Üblich kann werden, dass die Erwartung von Enttäuschungen gemeinhin erwartet und gerade so Enttäuschung reduziert wird. Es sind dies wohl nötig gewordene Formen der Reduktion von Komplexität. Um passionierte, romantische Liebe zu erlauben, war Individualität in der Vormoderne zu unterkomplex, in der Moderne hingegen scheint sie zu komplex ausdifferenziert zu sein.
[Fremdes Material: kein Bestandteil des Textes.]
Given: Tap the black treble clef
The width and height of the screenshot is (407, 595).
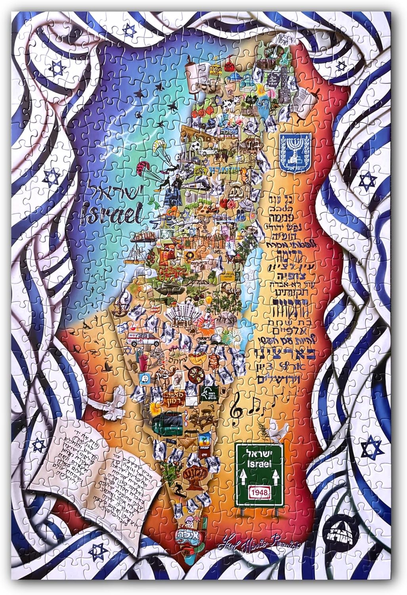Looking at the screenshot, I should coord(237,405).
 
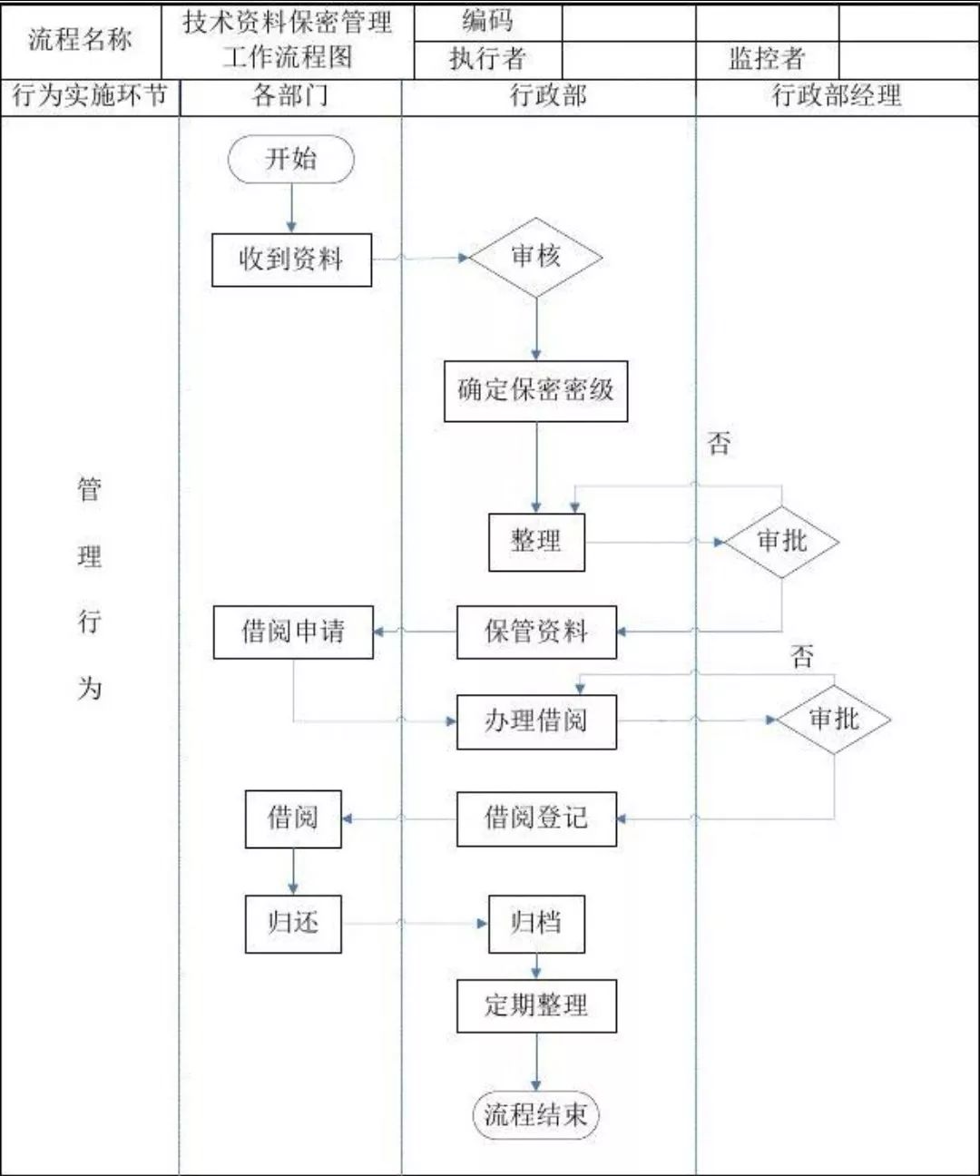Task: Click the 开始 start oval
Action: pos(291,161)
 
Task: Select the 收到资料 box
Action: pos(291,260)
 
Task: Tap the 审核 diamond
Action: pos(536,258)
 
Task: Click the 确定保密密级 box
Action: pos(535,391)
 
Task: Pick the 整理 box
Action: pos(536,542)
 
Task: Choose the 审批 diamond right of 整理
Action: pos(781,542)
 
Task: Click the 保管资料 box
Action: pos(536,632)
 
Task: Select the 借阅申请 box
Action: pos(293,632)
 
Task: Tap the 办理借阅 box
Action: pos(536,721)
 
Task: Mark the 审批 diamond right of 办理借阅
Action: pos(833,720)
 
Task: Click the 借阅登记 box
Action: pos(536,818)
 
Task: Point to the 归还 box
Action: pos(293,924)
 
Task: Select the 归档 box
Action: pos(536,924)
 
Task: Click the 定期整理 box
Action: pos(536,1005)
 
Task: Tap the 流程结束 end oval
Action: pos(536,1115)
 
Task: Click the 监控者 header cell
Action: pos(767,59)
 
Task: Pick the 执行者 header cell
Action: pos(487,59)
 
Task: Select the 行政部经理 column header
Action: pos(837,96)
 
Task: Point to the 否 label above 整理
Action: pos(719,444)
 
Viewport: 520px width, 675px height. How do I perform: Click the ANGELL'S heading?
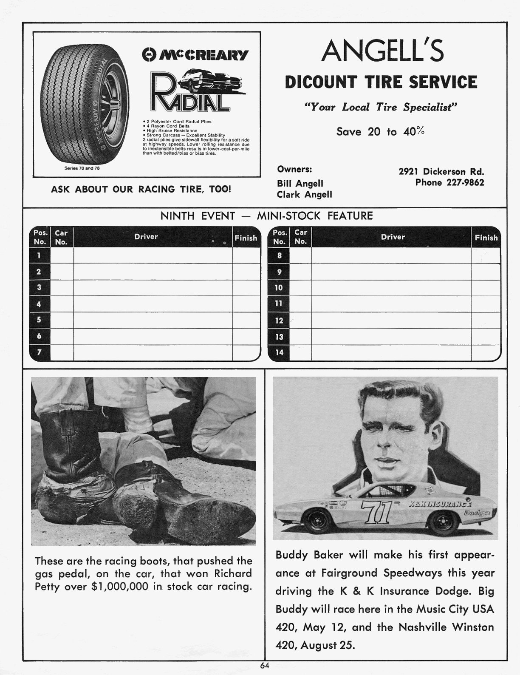pyautogui.click(x=382, y=51)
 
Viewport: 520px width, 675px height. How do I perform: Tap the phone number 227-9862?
pyautogui.click(x=449, y=182)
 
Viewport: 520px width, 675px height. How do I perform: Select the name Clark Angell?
pyautogui.click(x=304, y=194)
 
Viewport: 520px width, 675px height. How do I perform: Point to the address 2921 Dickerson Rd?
pyautogui.click(x=441, y=172)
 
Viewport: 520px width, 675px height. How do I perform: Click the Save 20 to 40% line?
pyautogui.click(x=380, y=131)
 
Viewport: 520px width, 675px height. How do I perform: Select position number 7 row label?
pyautogui.click(x=39, y=352)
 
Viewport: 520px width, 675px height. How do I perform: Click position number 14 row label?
pyautogui.click(x=279, y=352)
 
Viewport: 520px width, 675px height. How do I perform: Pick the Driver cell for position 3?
pyautogui.click(x=153, y=288)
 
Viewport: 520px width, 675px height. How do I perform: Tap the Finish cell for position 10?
pyautogui.click(x=486, y=288)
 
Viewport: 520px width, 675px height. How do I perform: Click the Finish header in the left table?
pyautogui.click(x=246, y=238)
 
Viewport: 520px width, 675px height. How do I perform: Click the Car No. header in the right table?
pyautogui.click(x=300, y=237)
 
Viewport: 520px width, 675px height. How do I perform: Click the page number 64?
pyautogui.click(x=265, y=666)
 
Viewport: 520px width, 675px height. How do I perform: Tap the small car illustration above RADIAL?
pyautogui.click(x=211, y=80)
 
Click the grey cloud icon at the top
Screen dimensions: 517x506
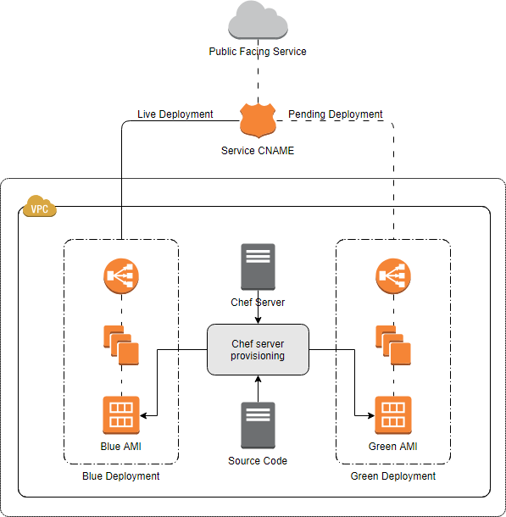pyautogui.click(x=258, y=21)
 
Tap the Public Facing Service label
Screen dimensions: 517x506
pyautogui.click(x=258, y=52)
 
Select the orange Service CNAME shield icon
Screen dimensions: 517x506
pyautogui.click(x=258, y=120)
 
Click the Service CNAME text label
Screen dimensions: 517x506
pyautogui.click(x=258, y=151)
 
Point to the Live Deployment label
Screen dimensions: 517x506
pyautogui.click(x=175, y=114)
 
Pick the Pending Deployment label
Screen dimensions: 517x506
pyautogui.click(x=336, y=114)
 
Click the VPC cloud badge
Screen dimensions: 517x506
pyautogui.click(x=39, y=207)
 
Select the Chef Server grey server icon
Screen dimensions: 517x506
pyautogui.click(x=258, y=266)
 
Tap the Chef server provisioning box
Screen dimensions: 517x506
pyautogui.click(x=258, y=350)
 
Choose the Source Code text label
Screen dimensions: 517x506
pyautogui.click(x=258, y=461)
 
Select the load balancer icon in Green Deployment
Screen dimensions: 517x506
pyautogui.click(x=393, y=274)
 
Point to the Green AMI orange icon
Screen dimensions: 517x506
pyautogui.click(x=393, y=415)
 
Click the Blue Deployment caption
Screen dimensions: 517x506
pyautogui.click(x=120, y=476)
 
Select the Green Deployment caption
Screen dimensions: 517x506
pyautogui.click(x=393, y=476)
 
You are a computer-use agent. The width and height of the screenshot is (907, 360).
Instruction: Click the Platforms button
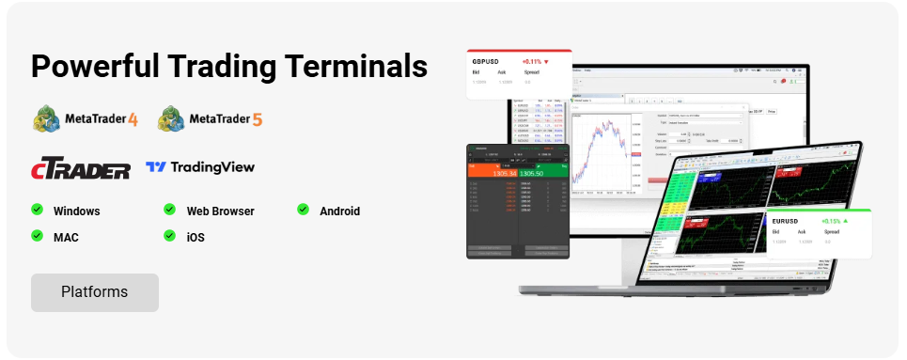(94, 292)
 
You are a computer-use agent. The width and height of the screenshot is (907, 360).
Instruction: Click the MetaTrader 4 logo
(86, 119)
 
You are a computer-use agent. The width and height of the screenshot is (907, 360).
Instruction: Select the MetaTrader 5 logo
(211, 119)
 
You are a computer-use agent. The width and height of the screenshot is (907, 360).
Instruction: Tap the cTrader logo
(80, 169)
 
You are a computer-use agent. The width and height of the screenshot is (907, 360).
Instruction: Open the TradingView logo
(200, 167)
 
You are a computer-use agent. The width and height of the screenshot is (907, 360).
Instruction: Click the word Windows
(77, 211)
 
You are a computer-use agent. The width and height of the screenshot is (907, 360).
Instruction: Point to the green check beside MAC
(38, 235)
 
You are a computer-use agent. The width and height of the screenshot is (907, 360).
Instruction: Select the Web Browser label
(220, 211)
Es könnte sein, dass Liebe sich, kompatibler dann mit den ausdifferenzierten Bekanntschaftsmedien, mit der vergleichsweise anspruchslosen (naturgemäß kurzepisodigen) Beobachtung der Neuheit von Personen begnügt, also dass vorrangig sexuell geprägte Verliebtheiten üblich werden (im Sinne etwa der etablierten Urlaubsflirts). Auf die extrem anspruchsvolle Beobachtung umfassender Individualität, die prätentiöse Wahrnehmung individueller Weltsicht, könnte verzichtet werden. - Aber lässt sich dann überhaupt noch von Liebe sprechen?

In der Praxis von Paarbeziehungen, die sich zumeist ohnehin kaum von den Zumutungen der Idealbilder romantischer, passionierter Liebe irritieren lassen, kann sowieso von Pragmatik ausgegangen werden. Sie kennzeichnet langjährige Beziehungen, bewährt und eingeschliffen in Routinen und Gewohnheiten, Beziehungen, die sich an finanziellen Notwendigkeiten orientieren oder den Zwängen und Pflichten der Betreuung und Erziehung des Nachwuchses, Beziehungen "offener" Art, die nach Maßgabe der Nebenexistenz von Geliebten Bestand haben, Beziehungen, die lediglich der Institution der Ehe ihren Bestand schulden, Beziehungen im Sinne von episodenartigen, eher sexuell motivierten Liebeständeleien, Beziehungen, die sich in der schlichten Abwesenheit von Alternativen bewähren, Beziehungen, die aufgrund der (etwa berufsbedingten) Abwesenheit der Partner "harmonieren" und so erst im Rentenalter problematisch werden, etc. - Alternative bleibt natürlich ein Single-Dasein.